Abstract 3566: Early Contractility Impairment During Anthracycline Treatment Revealed by Serial Tissue Doppler Echocardiography in Presence of Negative Biochemical Markers
BACKGROUND: The prognosis of cardiotoxicity induced by anthracycline treatment (ACT) is poor, and a sensitive non-invasive method for its early detection is strongly required. Systolic isovolumic acceleration (IVA) was reported as the ideal index, not affected by preload and afterload and providing a reliable assessment of contractility when examined, in animal studies, against invasive standards.
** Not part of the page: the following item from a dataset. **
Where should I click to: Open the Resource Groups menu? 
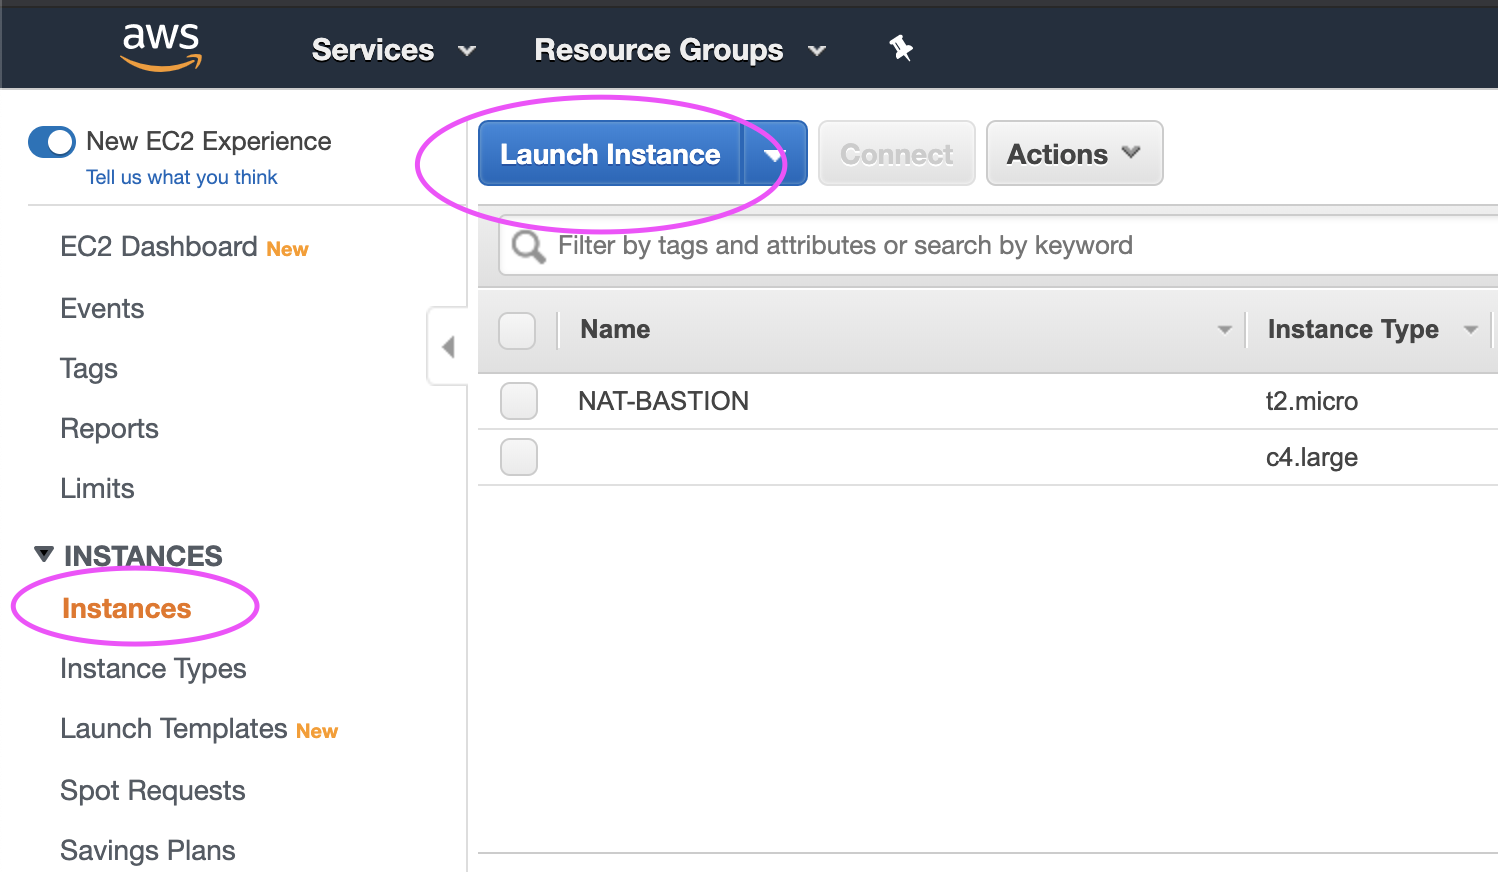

METHODS: We enrolled 12 women with breast cancer (mean [±SD] age 53±17 years) who underwent adjuvant therapy with i.v. epirubicine (EPI; cumulative dose 400±20mg/m2) administered in 4±1 months. Women were studied by means of conventional echocardiography and tissue Doppler imaging (TDI). Plasma levels of brain natriuretic peptide (BNP) and troponin I (TI) were assessed. Patients underwent investigation before chemotherapy and 1 and 7 days after each new 100mg/m2 dose of EPI. We evaluated longitudinal function using pulsed TDI at the basal segments of the left ventricular (LV) septum. IVA, isovolumic relaxation time (IVRT), peak velocities in systole (Sm), early (Em) and late diastole (Am) were measured. RESULTS: During EPI therapy, we observed an impairment of diastolic function, significant one week after the 300±20mg/m2 dose with a decrease of E/A, conventional (1.16±0.31 vs. 0.92±0.24; p<0.05) and TDI (1.05±0.3 vs. 0.78±0.27; p<0.05). On the other hand, we observed an earlier impairment of IVA (1.33±0.2 vs. 1.99±0.9; p<0.05) and of IVRT (89.2±9.7 vs. 65.2±6.1; p,0.001), already significant at 200±20mg/m2 dose. All patients had a normal Sm, as well as LV ejection fraction at the end of therapy. Notably, we didn’t found any change of BNP and TI levels throughout the treatment.
CONCLUSION: Our data show, for the first time, an impairment of LV contractility as the earliest sign of EPI-induced cardiotoxicity. This event occurred, unexpectedly, at level of EPI 200mg/m2 dose, believed to be pretty low by oncologists, and without biochemical markers changes from baseline values.